Another factor that hardly anyone considers: hydration. Dough with 75 percent or more water content has a more open, softer gluten network and reacts much more sensitively to premature turning than dough with our course-standard 62 percent. If you’re baking with high hydration, give the base an extra 5 to 10 seconds before turning. Flour also plays a role: a strong flour with a high W-value (baking strength), like our LeDivine Anna, which is designed for long fermentation, builds a particularly stable gluten network and tolerates turning earlier than a weak flour with short fermentation.
Pro mistake in large ovens: leaving the pizza in the same spot
This applies especially to larger ovens like the Gozney Dome or similar models with a lot of stone surface: When you turn the pizza, always put it back in the same spot. Don’t slide it onto a free, “fresh” stone surface next to it.
The reason: The hot stone directly transfers energy to the pizza base during baking. The stone cools down noticeably in the spot where the pizza is located. If you slide the pizza onto an unused, still fully hot stone surface after turning, it rests on a significantly hotter base than before, and it will burn very quickly from the bottom before the topping is done. The same spot maintains the “correct” temperature for this specific pizza.

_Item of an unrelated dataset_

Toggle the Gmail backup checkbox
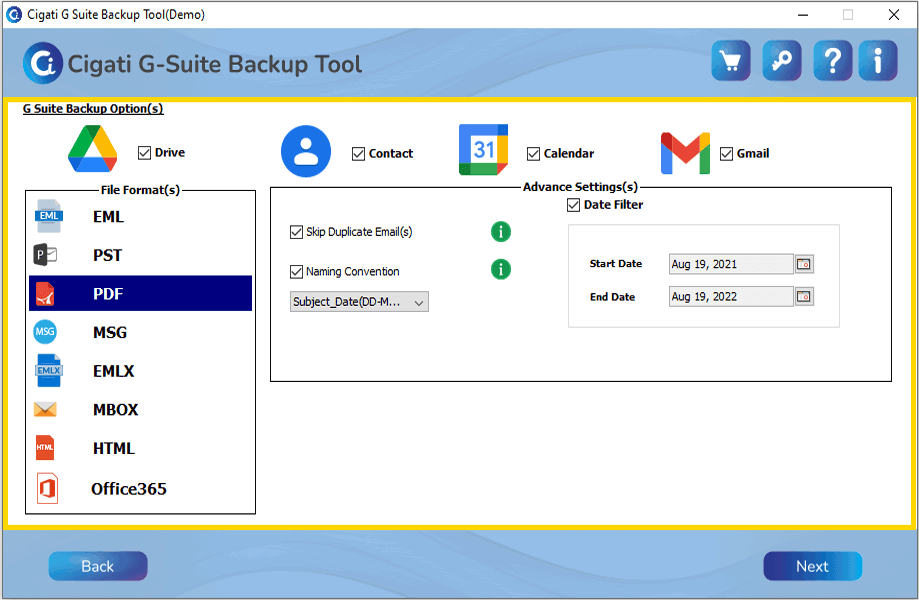This screenshot has height=600, width=919. pos(727,154)
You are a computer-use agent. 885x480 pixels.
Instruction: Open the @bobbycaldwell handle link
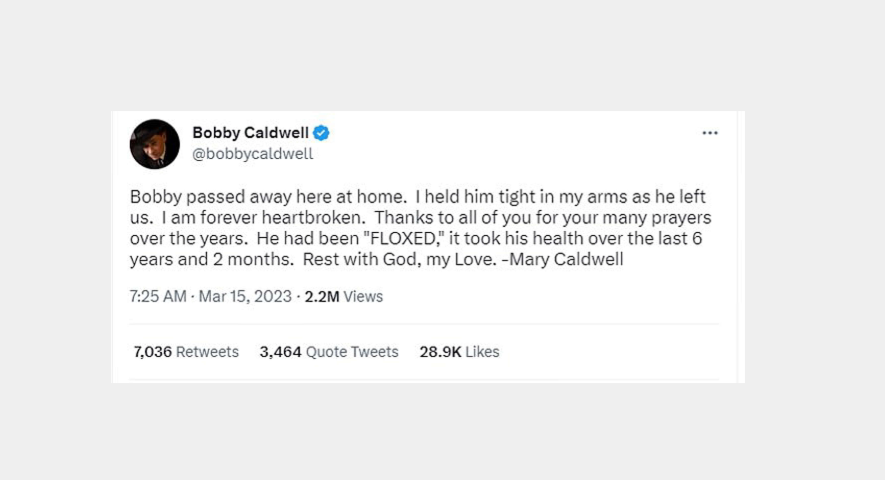click(252, 154)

What to do if it happens anyway?
Don’t panic, it happens to experienced people too. Pull the pizza out immediately with the peel before more cheese drips onto the stone. You can disguise a small hole in the base on the plate with a little extra cheese or a spoonful of sauce; you’ll hardly taste it. Larger tears: just consider it a calzone moment and fold it over, it tastes just as good.
The burnt cheese on the stone often burns off by itself during the next heating, but it tends to leave stubborn black stains where the stone temperature is lower, usually at the front near the oven opening. How to get your stone clean again after such an incident, depending on the material (Biscotto, Cordierite, or Fireclay), I have summarized in a separate article: Cleaning and seasoning pizza stones.

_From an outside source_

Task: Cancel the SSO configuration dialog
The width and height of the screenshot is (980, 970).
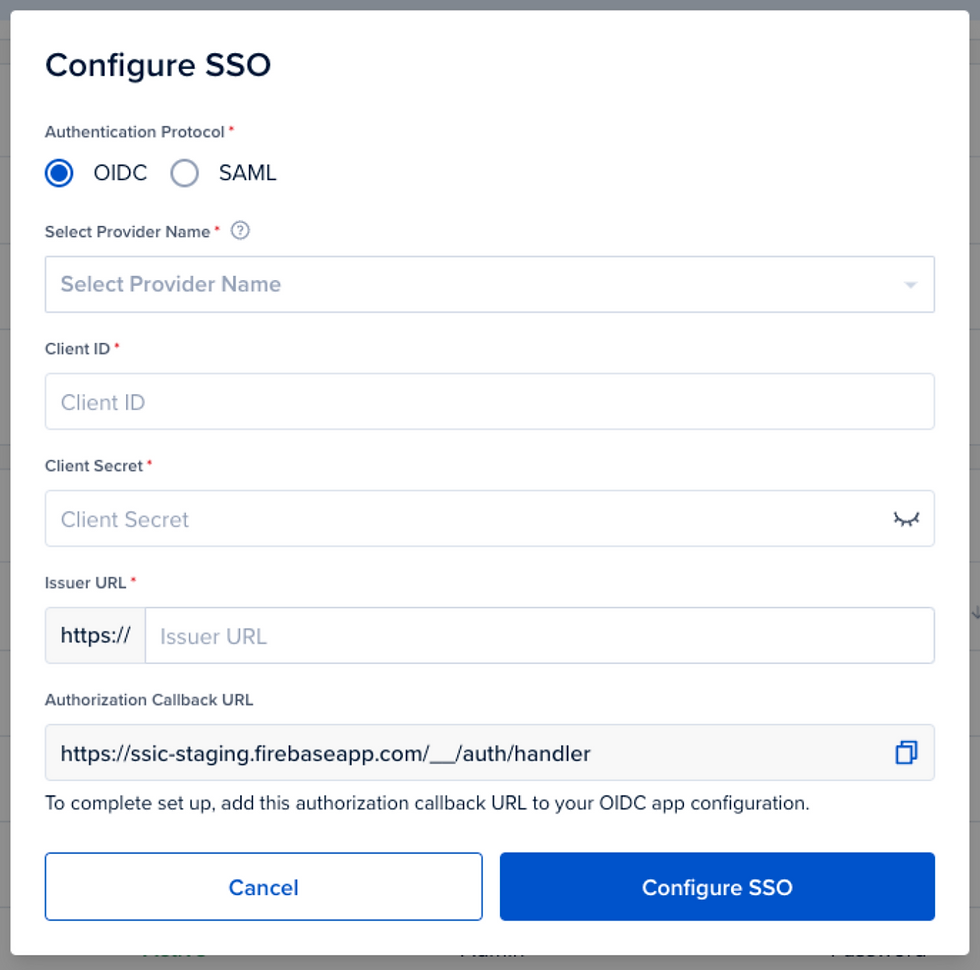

Frequently asked questions about tearing pizza dough
How long do I have to wait before I turn the pizza for the first time?
As a guideline, 20 to 30 seconds, depending on the oven type and stone temperature. More reliable is to look at the underside: first light brown spots mean the base is ready.
What flour should I sprinkle on the peel if the dough sticks?
Semola Rimacinata (finely ground durum wheat semolina) or Granito. Never regular Tipo 00, it burns faster and makes the base sticky rather than slippery. The principle: as little as possible, as much as necessary.
Does watery sauce really ruin the base?
Yes. Excess water from the tomato can directly soaks the dough underneath and weakens the gluten network precisely there. Let tomatoes drain briefly before processing or puree them coarsely instead of finely; that’s usually enough.
Is the pizza stone damaged after burnt cheese?
No, usually not. Black stains are burnt organic residues and can be removed with the right cleaning method, which varies depending on the stone material.